● Your assignment
Count how many lines in the entries below hold the string "beside", and respond with that number only.

● Dataset entries
# # # #

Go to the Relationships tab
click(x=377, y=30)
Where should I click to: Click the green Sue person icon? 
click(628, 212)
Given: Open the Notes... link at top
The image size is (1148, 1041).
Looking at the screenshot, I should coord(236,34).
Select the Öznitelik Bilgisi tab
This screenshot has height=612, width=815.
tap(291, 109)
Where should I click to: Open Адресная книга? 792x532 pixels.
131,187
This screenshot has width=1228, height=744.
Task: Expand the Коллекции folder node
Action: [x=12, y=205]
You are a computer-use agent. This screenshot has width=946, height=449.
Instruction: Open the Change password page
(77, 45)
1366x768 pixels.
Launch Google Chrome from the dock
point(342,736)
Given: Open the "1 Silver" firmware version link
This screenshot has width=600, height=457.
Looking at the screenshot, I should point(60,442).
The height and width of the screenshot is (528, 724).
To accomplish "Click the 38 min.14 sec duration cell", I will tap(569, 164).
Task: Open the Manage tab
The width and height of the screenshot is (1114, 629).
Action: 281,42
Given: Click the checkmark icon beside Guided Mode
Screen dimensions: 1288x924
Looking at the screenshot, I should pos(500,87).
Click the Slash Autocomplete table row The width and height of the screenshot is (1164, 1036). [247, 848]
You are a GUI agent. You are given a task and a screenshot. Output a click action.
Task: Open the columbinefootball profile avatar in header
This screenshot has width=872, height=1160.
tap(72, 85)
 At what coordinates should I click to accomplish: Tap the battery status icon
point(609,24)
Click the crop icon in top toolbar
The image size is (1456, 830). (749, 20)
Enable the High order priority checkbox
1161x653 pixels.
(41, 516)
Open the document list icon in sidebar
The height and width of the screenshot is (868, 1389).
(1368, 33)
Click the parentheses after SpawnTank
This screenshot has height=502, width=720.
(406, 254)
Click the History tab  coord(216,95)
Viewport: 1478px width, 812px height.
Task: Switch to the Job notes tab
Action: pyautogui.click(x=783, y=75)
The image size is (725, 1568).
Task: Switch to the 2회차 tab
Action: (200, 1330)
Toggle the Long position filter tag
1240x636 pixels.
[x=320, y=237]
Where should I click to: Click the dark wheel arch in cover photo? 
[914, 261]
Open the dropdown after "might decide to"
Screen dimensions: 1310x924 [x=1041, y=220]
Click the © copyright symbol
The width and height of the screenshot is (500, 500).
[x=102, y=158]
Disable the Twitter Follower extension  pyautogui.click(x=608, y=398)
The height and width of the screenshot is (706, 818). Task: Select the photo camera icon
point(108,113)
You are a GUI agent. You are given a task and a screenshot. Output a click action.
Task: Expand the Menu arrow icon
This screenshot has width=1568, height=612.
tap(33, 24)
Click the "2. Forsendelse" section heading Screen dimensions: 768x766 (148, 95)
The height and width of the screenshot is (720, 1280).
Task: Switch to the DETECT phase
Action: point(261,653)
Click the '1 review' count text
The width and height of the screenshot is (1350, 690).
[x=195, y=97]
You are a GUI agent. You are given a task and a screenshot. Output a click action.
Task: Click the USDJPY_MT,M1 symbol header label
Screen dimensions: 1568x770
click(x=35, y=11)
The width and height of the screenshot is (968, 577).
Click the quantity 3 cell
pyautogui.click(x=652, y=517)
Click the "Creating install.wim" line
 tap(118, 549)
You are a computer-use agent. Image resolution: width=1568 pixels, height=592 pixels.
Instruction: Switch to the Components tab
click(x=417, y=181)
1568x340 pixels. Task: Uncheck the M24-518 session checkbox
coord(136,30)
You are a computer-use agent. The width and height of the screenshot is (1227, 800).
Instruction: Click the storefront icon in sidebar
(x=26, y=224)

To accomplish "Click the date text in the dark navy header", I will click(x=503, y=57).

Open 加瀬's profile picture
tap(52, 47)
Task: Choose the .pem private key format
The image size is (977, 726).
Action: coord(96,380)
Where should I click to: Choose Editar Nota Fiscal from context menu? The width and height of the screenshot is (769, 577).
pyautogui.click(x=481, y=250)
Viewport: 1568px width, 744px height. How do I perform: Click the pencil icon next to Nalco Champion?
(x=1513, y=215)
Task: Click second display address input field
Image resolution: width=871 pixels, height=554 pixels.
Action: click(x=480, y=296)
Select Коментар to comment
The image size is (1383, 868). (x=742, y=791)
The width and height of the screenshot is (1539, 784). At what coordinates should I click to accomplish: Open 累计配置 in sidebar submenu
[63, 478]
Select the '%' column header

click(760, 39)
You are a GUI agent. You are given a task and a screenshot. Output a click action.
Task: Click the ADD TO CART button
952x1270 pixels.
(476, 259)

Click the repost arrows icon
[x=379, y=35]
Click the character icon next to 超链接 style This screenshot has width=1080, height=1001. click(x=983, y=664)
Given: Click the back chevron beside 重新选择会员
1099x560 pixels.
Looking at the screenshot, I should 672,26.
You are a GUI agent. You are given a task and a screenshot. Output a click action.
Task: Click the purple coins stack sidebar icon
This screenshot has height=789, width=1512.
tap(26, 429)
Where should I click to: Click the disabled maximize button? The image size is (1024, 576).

# # # #

● Written reply
2